E de todos os tempos, os "reveladores" da verdade, ainda extremamente  encoberta por fantasias, sempre dependentes de médiuns, sob nomes diversos, como  sacerdote, rabino, padre, píton, profeta, pastor, pajé, lama, monge, etc.,  arrogavam-se o privilégio de relacionar-se com a Divindade. O servos submissos,  suportando horas de trabalho árduo, esperavam ansiosos receber "os recados  confortadores dos deuses", pela voz de seus superiores. Por isso, entendemos as  religiões detendo uma razão de ser providencial, apropriadas ao tempo e ao meio,  ao gênio particular dos povos. Apesar do erro dessas doutrinas, não deixaram de  agitar os espíritos e, mesmo por isso, de semear os germens do progresso, que  mais tarde haviam de alastrar-se ou se alastrarão à luz brilhante do  cristianismo [5].

No entanto, esses reveladores, engajados em cargos políticos, transformaram a  religião em instrumento de dominação; com ambições secundárias sociais, de fama,  têm explorado a credulidade em proveito de seu orgulho, da sua cupidez ou de sua  indolência e acham mais cômodo viver à custa dos iludidos [5]. Além das  interpretações surgirem erradas por precipitação, alguns conceitos foram  cortados ou incluídos propositalmente. A crença no sobrenatural e no poder  milagroso possuído pela nobreza e clero, foi um artifício psicológico de  controle que, em termos de eficiência, é muito mais interessante que um exército  gigantesco. Lembremos que a mediunidade é uma faculdade natural da criatura  humana, variando em intensidade, mas não escolhe a classe social em que  desabrocha. Por isso perguntamos, quantos médiuns ostensivos que apareceram na  população mais carente, com expressiva percepção da vida futura, não foram  ignorados, discriminados, condenados ou mortos?

Nessa forma de religião passiva, não é nem um pouco interessante que a  população pense, conheça ou saiba usar os fenômenos. Para os governantes, o  comodismo das massas é o melhor meio de atingir os interesses pessoais. Os  conceitos devem, então, ser intocáveis, como dogmas. Daí a necessidade de  surgirem outros métodos para atingir a Verdade. Emergiram pensadores  desafiadores da religião, não por rejeitarem seus conceitos, mas para produzirem  o próprio conhecimento, mesmo errando, porém com a possibilidade de discutir e  usufruir o direito da Liberdade.

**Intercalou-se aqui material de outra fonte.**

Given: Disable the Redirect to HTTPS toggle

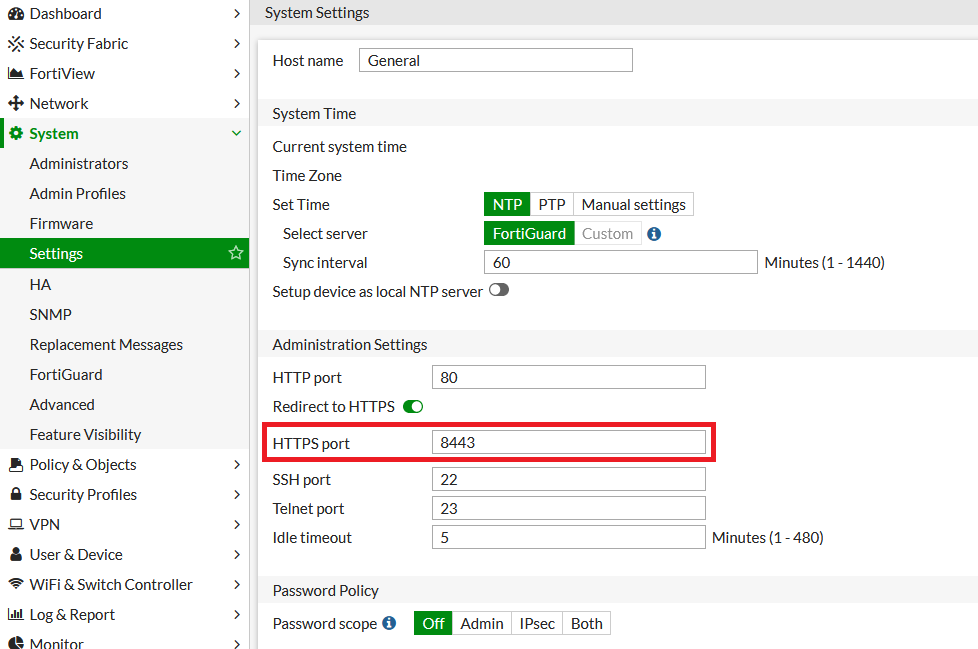Looking at the screenshot, I should [x=413, y=407].
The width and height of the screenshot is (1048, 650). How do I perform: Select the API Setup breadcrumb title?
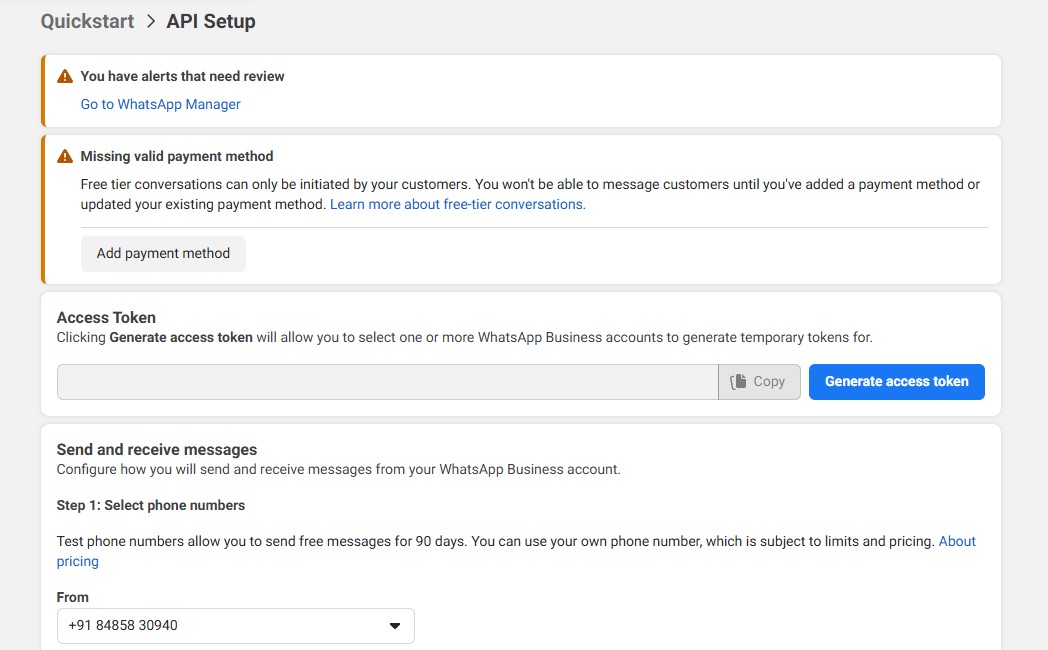point(211,21)

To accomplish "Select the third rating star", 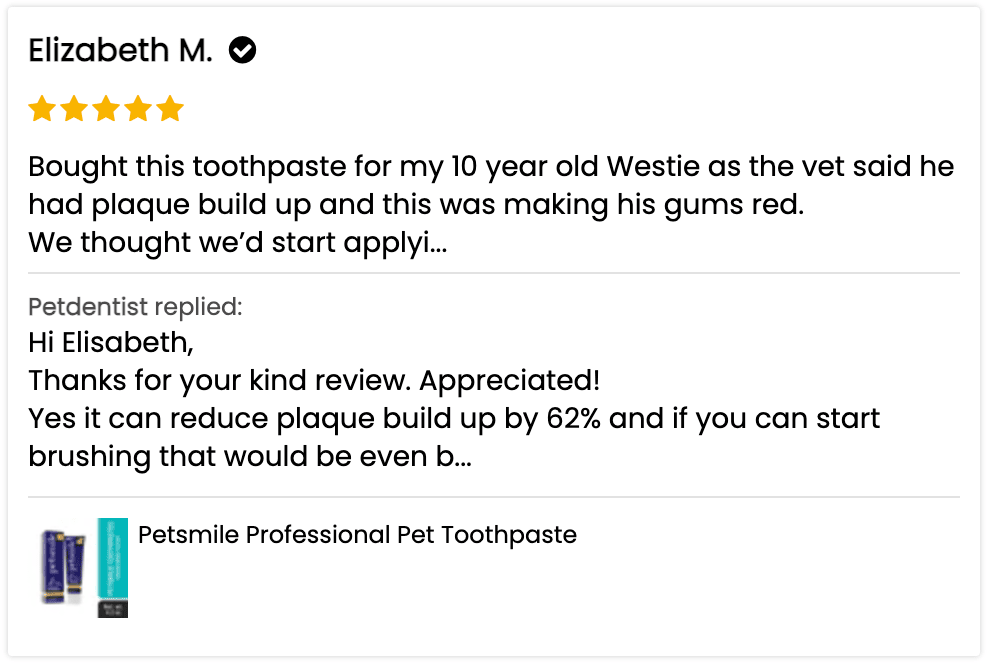I will [106, 109].
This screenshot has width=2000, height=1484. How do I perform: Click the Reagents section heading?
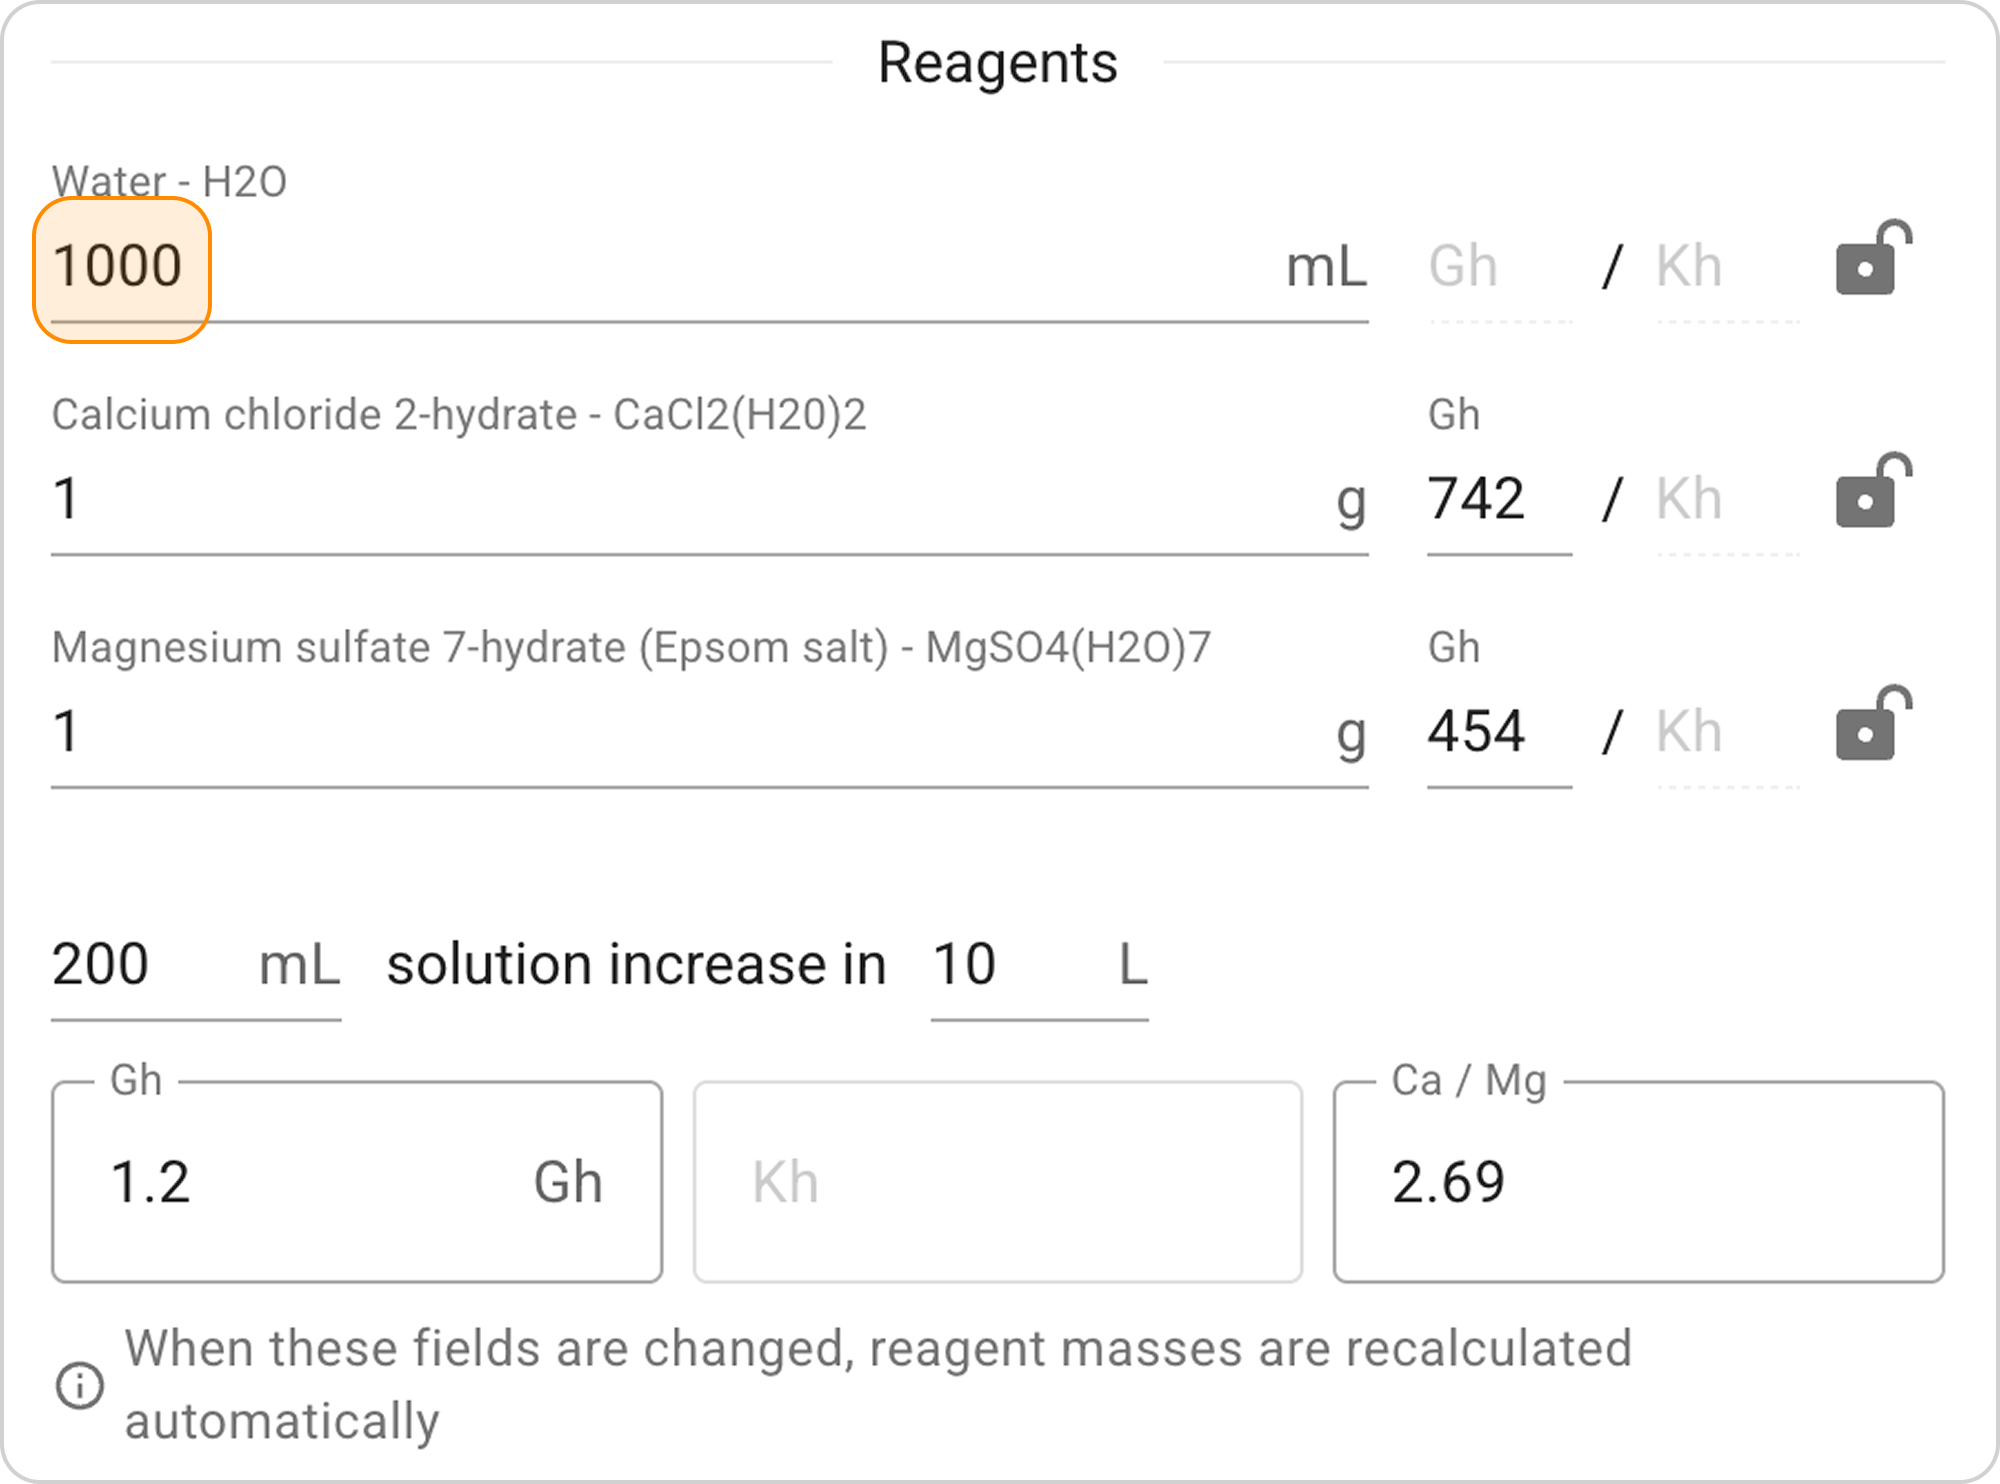pyautogui.click(x=997, y=64)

Toda essa busca levará o homem a entender que religião, crença, rótulo, sem  religiosidade, isto é, sem vivência dos princípios aceitos, estaciona e detém em  alguma parte do processo em estudo.

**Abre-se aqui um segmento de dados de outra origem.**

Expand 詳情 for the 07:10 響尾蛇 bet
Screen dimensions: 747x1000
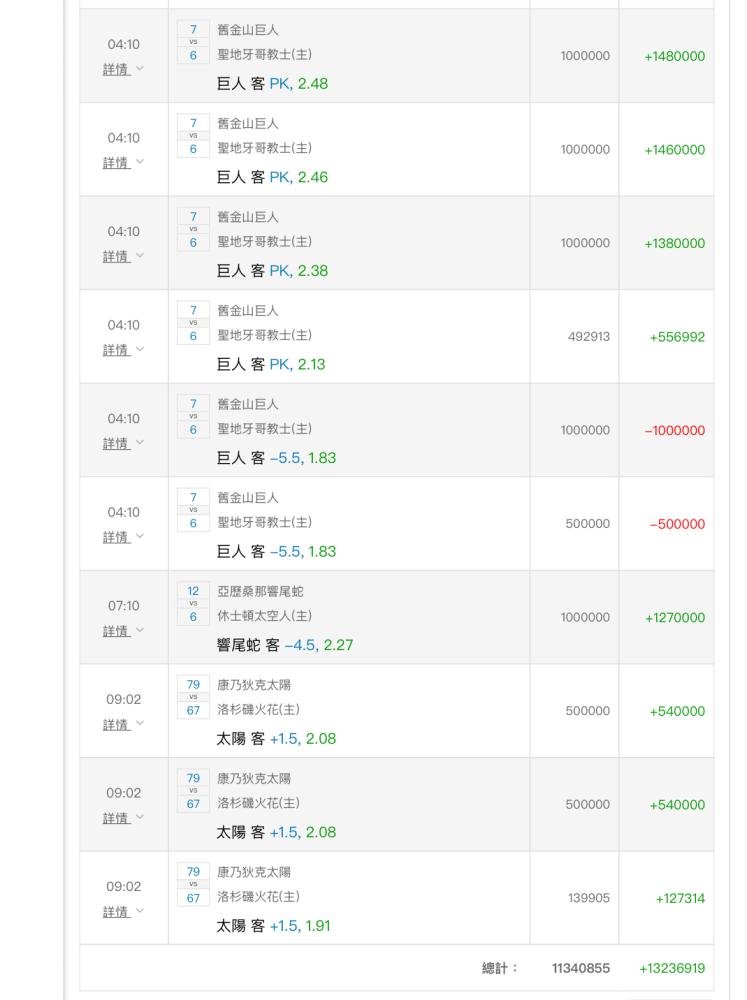[118, 631]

Portanto, "a Religião é sempre a face augusta e soberana da Verdade; porém,  na inquietação que lhes caracteriza a existência na Terra, os homens se  dividiram em numerosas religiões, como se a fé também pudesse ter fronteiras, à  semelhança de pátrias materiais, tantas vezes mergulhadas no egoísmo e na  ambição de seus filhos."[1]